No. 305 Polish Bomber Squadron "Ziemia Wielkopolska" ("Land of Greater Poland") () was a Polish World War II bomber unit. It fought alongside the Royal Air Force under their operational Command and operated from airbases in the United Kingdom.

History
The last of the Polish bomber squadrons under Royal Air Force command, 305 Squadron was formed at RAF Bramcote, Warwickshire on 29 August 1940. It was initially equipped with the somewhat obsolete Fairey Battle aircraft, but was reequipped in November 1940 with twin-engine Vickers Wellington heavy bombers.
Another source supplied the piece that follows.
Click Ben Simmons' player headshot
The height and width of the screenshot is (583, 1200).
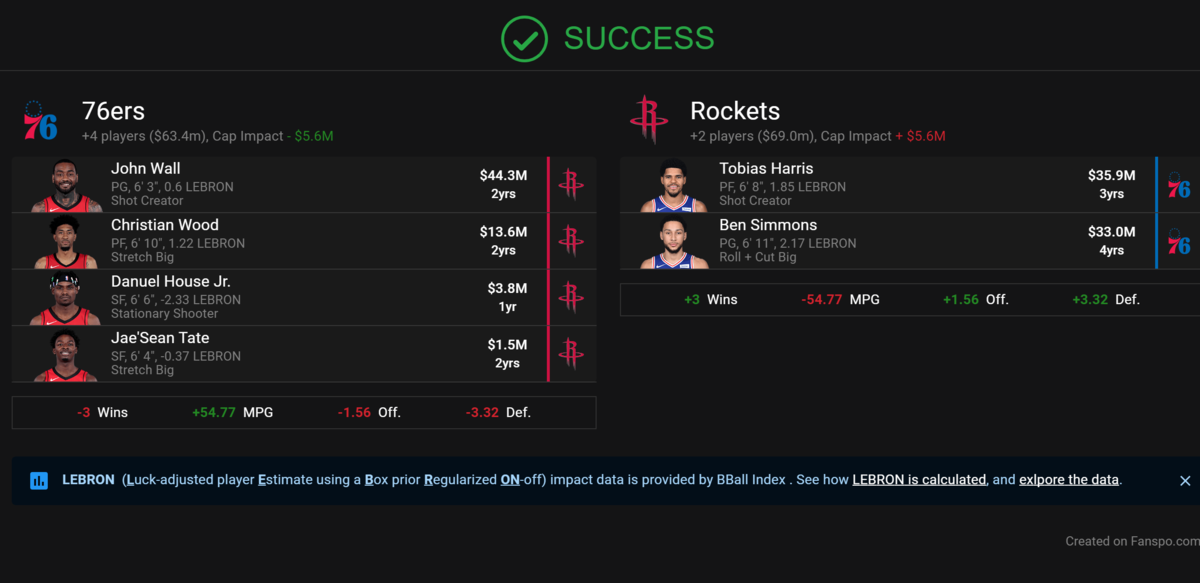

The unit began operational flying in April 1941. Its first mission was bombing of petrol and fuel storage tanks at Rotterdam in the night from 25 to 26 April 1941. Between June 1941 and August 1943 the Squadron was based at RAF Ingham.

In August 1943, the Squadron was moved to RAF Swanton Morley and thereafter ceased its affiliation with RAF Bomber Command; instead, it was absorbed into the freshly formed Second Tactical Air Force, a specialized arm of the RAF that was centered on tactical air strikes on vital enemy targets (such as bridges, supply trains, etc.) in the European Continent.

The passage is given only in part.